Results: With normal aging, gyral volume remained stable, decreasing approximately 0.26% per year (total, approximately 11%). Sulcal CSF volume doubled. Hippocampal volume decreased (minimally, significantly); temporal horn volume increased (not significantly) and was minimally related to hippocampal volume. WM measurements were constant. Trauma changed morphology; WM measures decreased. Gyral volumes were not different between the groups. In TBI, CSF volume increased significantly, was most related to reduced WM measurements, and was relatively independent of gyral volume. Temporal horn dilatation was related more to WM atrophy than to hippocampal atrophy. In TBI, subarachnoid sulcal and temporal horn CSF volumes were most related to WM atrophy, which was relatively independent of gyral volume; gyral and hippocampal volumes and WM measures were related to memory performance.
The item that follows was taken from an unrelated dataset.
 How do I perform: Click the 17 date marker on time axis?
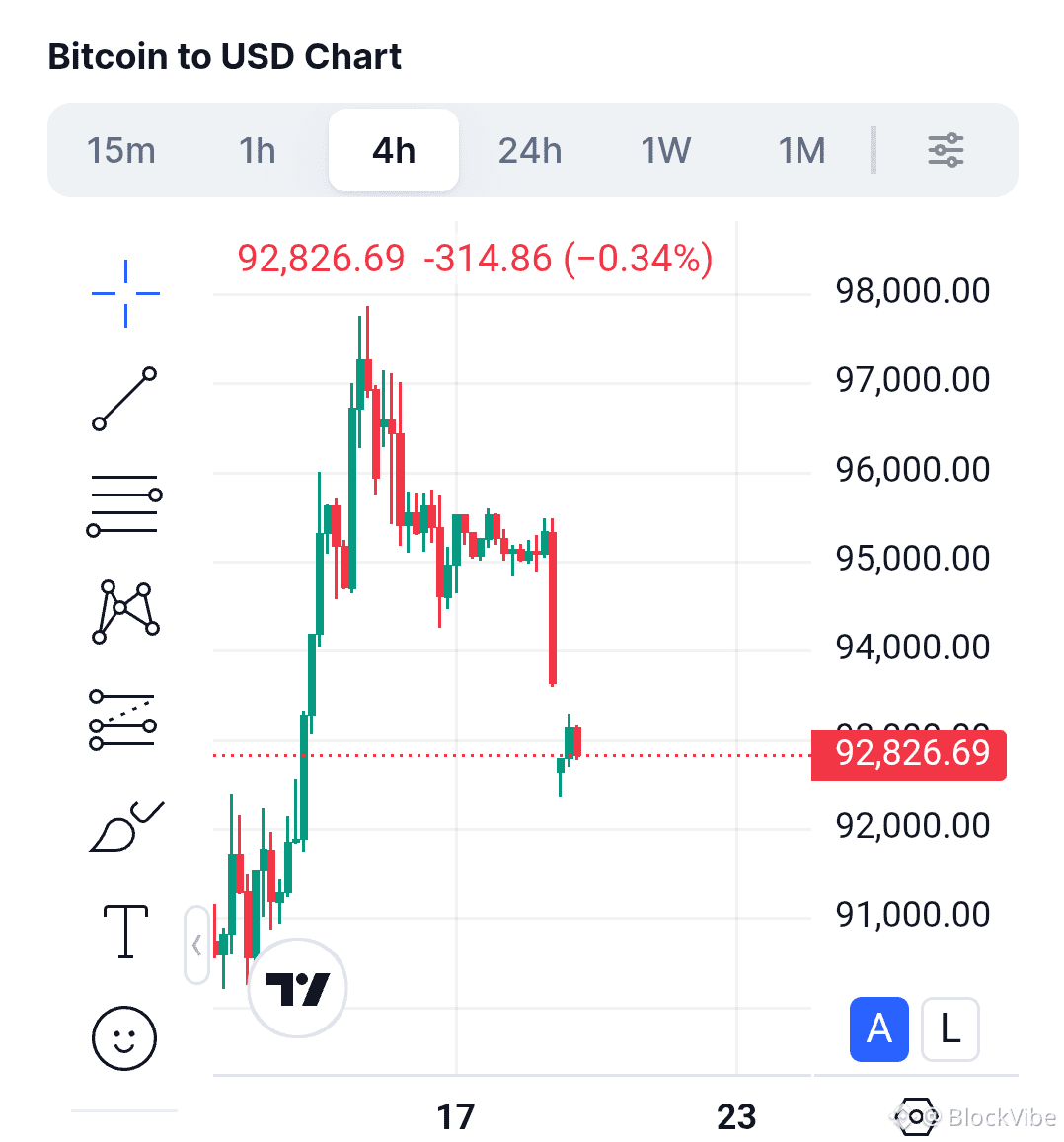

Conclusion: Age-related changes cause minimal temporal lobe gyral, hippocampal, temporal horn, and WM atrophy. Only subarachnoid sulcal CSF volume changed robustly. Trauma produced disproportionate WM loss associated with increased temporal horn and sulcal CSF volumes; it caused substantial hippocampal atrophy, which was related to memory impairment. Gyral volume did not decrease, although it was related to memory performance.

Fig 1.

Images used in volume determination. A, Coronal T2-weighted MR image. B, Coronal intermediate-weighted MR image. C, Segmentation image from A and B. D, Feature space showing separation of CSF (blue), white matter (khaki), and gray matter (tan). E, Close-up segmented image of the right temporal lobe depicts the hippocampus and five temporal gyri. F, The red line indicates the length of WM from the base of the superior temporal sulcus to the base of rhinal sulcus and defines the temporal stem measurement. The linear distance (in centimeters) provided the basis for this measure, summed across all sections.

Fig 2.

Bar graph shows hippocampal and temporal lobe gyral volumes, along with WM temporal stem measurements grouped by subjects’ ages (in years). The P values are based on analysis of variance comparisons across the decades in which significant changes may have occurred. Note the significant age effects on hippocampal volume and several gyral volumes, although considerable variability exists, as represented by the SD bars. All measures are in cubic centimeters³, with the exception of the temporal stem linear measure, which is in millimeters.

Fig 3.

Bar graph shows sulcal CSF and temporal horn volumes grouped by subjects’ ages (in years). The P values indicate whether a significant change in volume by decade was present. The number on the bars are the SDs. Note the consistent and highly significant increases in CSF volumes (except for that of the left rhinal sulcus) with aging.

Fig 4.

Bar graph shows the percentage of original volume retained in each temporal lobe structure, as determined by comparing the value in 16–25-year-old subjects with that in 56–72-year old subjects. Most structures, particularly the temporal WM stem, retain a large percentage of their original volume over time.

Fig 5.

Scatterplots show total temporal gyral and sulcal volumes, hippocampal volumes, and temporal stem measurements, fitted with linear and quadratic functions. Note the greater variability in sulcal volume compared with the parenchymal measures. At statistical analysis, degrees of freedom for regression and residuals, respectively, were 2 and 251 for the linear function and 1 and 252 for the quadratic function. For each structure, values with the functions were as follows: total gyral volume, quadratic F = 4.35 and P ≤ .014, linear F = 7.97 and P ≤ .005; total sulcal volume, quadratic F = 14.09 and P ≤ .00001, linear F = 24.06 and P ≤ .00001; total hippocampal volume, quadratic F = 3.65 and P ≤ .03, linear F = 7.14 and P ≤ .008; and total WM, quadratic F = 1.2 and P ≤ .29, linear F = 1.41 and P ≤ .24. In each case, head size (total intracranial volume) and sex were used as covariates.

Fig 6.

Bar graph shows the mean for volumes in the comparison of healthy control subjects and patients with TBI. In each case, TBI resulted in significant atrophy (P ≤ .01). The number on the bars are the SDs.

Fig 7.

Graphs show the total WM measure in the temporal stem, hippocampal volume, and temporal horn volume. In each case, TBI resulted in significant atrophy (P ≤ .01). The bars indicate the SDs.